## EXCERPTED PASSAGE
Rangarajan wanted to gift his rental property in Hyderabad to his daughter if she was inclined to settle in India after her wedding. Taking this into account, his rental income from this property was excluded from his income generating asset during retirement.

The family was currently donating ₹1,00,000 every year towards a specific cause and wanted to continue with this after retirement. A corpus of ₹50,00,000 towards this goal would be needed at retirement.

Review, recommendations

Rangarajan is currently maintaining his investments in the ratio of 39:49:12 in equity, debt and gold respectively. Though his risk profile allowed him to invest more in equity, we advised him to maintain the same ratio for two reasons. His requirements could be achieved with this ratio of investments; and, he is close to his retirement. His expected return over the years is reasonable and the rebalanced portfolio would be adequate to meet this. The expected portfolio at the time of retirement would have an asset allocation of 41:47:12 in equity, debt and gold respectively.

## DATASET EXTRACT
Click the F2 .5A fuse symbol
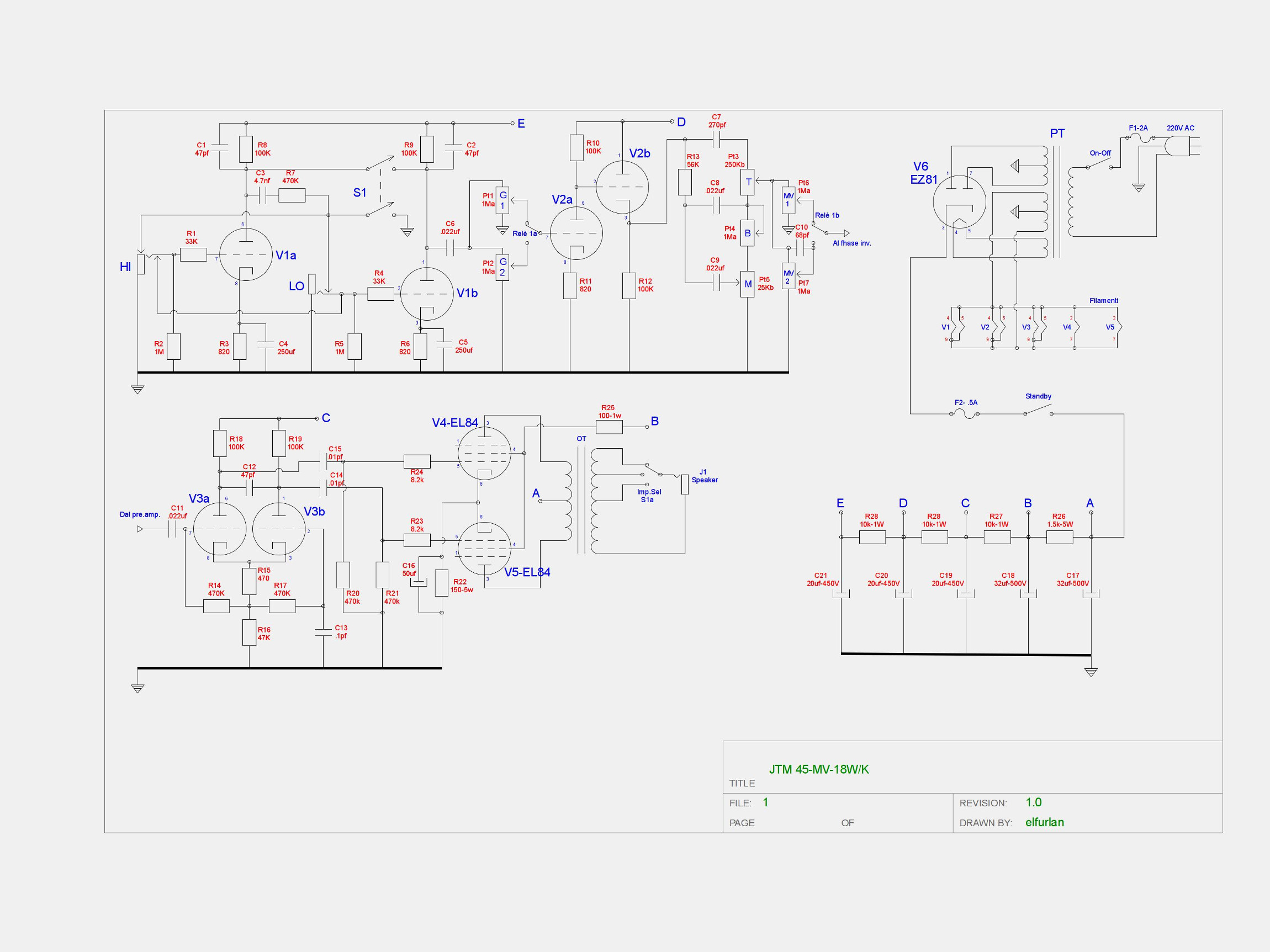This screenshot has width=1270, height=952. (966, 414)
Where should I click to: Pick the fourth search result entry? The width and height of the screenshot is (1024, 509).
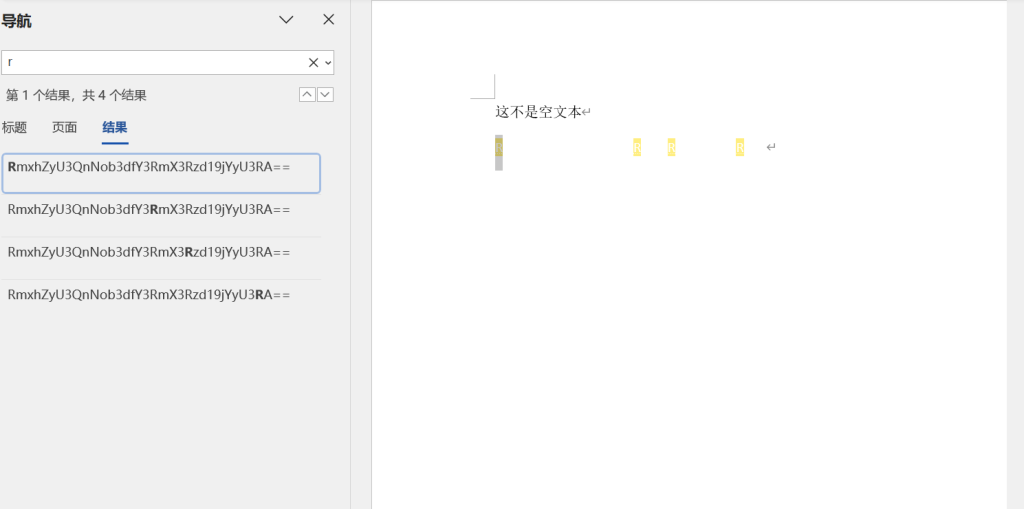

## OBJECTIVES
1. In the retirement planning case study, why was Rangarajan advised to keep his current ratio of equity, debt and gold even though his risk profile allowed more equity? Answer in one to three sentences.
2. According to the retirement planning case study, how large a corpus would the family need at retirement to keep up its yearly donation?
3. Pick up the retirement planning case study after its last sentence and continue it.

## SOLVED PROBLEMS
1. His requirements could be met with his current ratio of investments, and he is close to retirement.

2. ₹50,00,000.

3.
Ratio of financial assets currently

Ratio of financial assets, expected at retirement

Goals at retirement


While his income kept increasing gradually, Rangarajan maintained his lifestyle at the same level. This was a key factor that helped him build a reasonable surplus every year. He also ensured adequate diversification across asset classes. With his disciplined way of living, he should be in a position to lead a comfortable retirement life.

Rangarajan was willing to work as long as his health permitted him and his attitude of continuous learning and upskilling would help in this aspect. Delayed gratification, disciplined living and seeking advice at right times remained crucial to his successful planning.

Rangarajan’s long-term approach reminds one of a quote by Confucius — “He who does not foresee things far away, exposes himself to close range misery”.

The writer is a SEBI-registered investment advisor at Chamomile Investment Consultants


Spread your eggs

Adequate diversification across asset classes is a wise thing to do.